The method of claim 1,
The emotional state estimate is a sum of a value obtained by multiplying a first reliability by a first weight, a second reliability by a second weight, and a third reliability by a third weight. And estimating a user's emotion based on the voice signal.

delete

The method of claim 1,
The third reliability is a value previously set in the knowledge base, in which a first emotional state previously existing, a second emotional state previously existing, and a third emotional state that the voice data of the segment to be classified may coexist with. Estimating a user's emotion based on a voice signal.

The method of claim 1,
Each voice data is classified into seven emotional states of happiness, sad, anger, fear, disgust, boredom, and neutral. A method of estimating a user's emotion based on a voice signal.

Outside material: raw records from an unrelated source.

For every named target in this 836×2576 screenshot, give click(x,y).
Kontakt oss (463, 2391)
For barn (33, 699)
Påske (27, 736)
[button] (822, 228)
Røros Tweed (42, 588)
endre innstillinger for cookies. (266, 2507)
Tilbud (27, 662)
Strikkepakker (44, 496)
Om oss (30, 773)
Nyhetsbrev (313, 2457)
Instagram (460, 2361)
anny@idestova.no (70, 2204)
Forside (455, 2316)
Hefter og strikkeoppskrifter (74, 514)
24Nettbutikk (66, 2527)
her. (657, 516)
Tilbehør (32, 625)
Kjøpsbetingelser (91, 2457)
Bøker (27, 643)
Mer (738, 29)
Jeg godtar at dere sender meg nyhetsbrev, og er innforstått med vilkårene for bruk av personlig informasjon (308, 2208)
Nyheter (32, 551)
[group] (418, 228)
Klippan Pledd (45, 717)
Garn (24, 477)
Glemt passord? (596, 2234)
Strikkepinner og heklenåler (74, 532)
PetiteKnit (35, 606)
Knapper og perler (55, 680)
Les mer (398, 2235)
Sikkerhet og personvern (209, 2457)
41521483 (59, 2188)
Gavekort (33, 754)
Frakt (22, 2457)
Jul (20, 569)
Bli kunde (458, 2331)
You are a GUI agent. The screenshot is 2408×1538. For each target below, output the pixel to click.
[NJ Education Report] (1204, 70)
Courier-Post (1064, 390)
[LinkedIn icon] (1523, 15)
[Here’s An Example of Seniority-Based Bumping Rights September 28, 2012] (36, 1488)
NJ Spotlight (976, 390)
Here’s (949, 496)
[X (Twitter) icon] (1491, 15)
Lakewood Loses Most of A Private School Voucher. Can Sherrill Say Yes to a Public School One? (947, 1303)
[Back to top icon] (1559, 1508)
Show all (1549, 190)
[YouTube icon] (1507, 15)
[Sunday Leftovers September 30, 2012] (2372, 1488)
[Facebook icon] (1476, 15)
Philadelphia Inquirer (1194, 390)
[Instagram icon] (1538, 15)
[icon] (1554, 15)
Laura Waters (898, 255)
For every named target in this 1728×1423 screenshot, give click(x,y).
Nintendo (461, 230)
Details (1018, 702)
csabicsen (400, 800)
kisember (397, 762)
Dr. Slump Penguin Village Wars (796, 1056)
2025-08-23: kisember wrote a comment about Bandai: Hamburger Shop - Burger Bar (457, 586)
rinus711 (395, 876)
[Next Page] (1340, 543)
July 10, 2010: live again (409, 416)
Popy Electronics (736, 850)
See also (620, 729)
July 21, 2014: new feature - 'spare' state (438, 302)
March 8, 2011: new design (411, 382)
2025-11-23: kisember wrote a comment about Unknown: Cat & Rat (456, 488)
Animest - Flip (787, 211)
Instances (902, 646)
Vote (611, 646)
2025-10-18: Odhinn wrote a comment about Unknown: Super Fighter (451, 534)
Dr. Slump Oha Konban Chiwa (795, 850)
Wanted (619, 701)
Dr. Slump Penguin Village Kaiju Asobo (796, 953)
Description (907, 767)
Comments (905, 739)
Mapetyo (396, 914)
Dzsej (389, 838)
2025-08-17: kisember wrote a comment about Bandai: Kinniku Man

An apparatus for estimating a user's emotion based on a voice signal,
A memory storing a program for extracting voice data from a voice signal of a user and calculating an emotional state estimate based on the voice data;
And a processor configured to estimate a user's emotion based on the voice signal by executing a program stored in the memory.
The processor converts the user's voice signal into voice data in units of segments, inputs the voice data in units of segments to a 3D convolutional neural network, and extracts features of each voice data for each segment. Based on the extracted feature values, an emotional state estimation value to which each voice data is to be classified is calculated.
The method of calculating the emotional state estimation value may include a first reliability representing a probability of being classified into a plurality of preset emotional states based on feature values extracted through the 3D convolutional neural network, and the entire voice data in which the emotional states are previously classified. The voice data of the segment to be classified is based on a second reliability indicating a past classification history calculated based on the value of the emotion classification state for each voice data relative to the number of voices, and a knowledge base indicating a probability that a plurality of emotions can coexist. An emotional state estimate is calculated based on the sum of the third reliability levels representing the emotional state probabilities that may have,
The third reliability is a value previously set in the knowledge base, and indicates a probability that a first emotional state previously existing and a second emotional state that voice data of the segment to be classified can coexist with. Device for estimating the emotion of the user based on.

The method of claim 8,
The converting of the voice data may include generating a two-dimensional graph spectrogram by applying a fast fourier transform (FFT) to the voice signal.
And dividing the spectrogram into unit time units to arrange the spectrogram in a three-dimensional structure.

The method of claim 8,
And discarding the corresponding voice data when the first reliability is less than or equal to the threshold value.

The method of claim 8,
The emotional state estimate is a sum of a value obtained by multiplying a first reliability by a first weight, a second reliability by a second weight, and a third reliability by a third weight. Apparatus for estimating the user's emotion based on the voice signal.

The method of claim 8,
The third reliability is a value previously set in the knowledge base, and indicates a probability that a first emotional state previously existing and a second emotional state that voice data of the segment to be classified can coexist with. Device for estimating the emotion of the user based on.

delete

The method of claim 8,
Each voice data is classified into seven emotional states of happiness, sad, anger, fear, disgust, boredom, and neutral. An apparatus for estimating a user's emotion based on a voice signal.

A computer-readable recording medium having recorded thereon a program for performing a method of estimating a user's emotion based on a voice signal according to any one of claims 1 to 4, 6 and 7.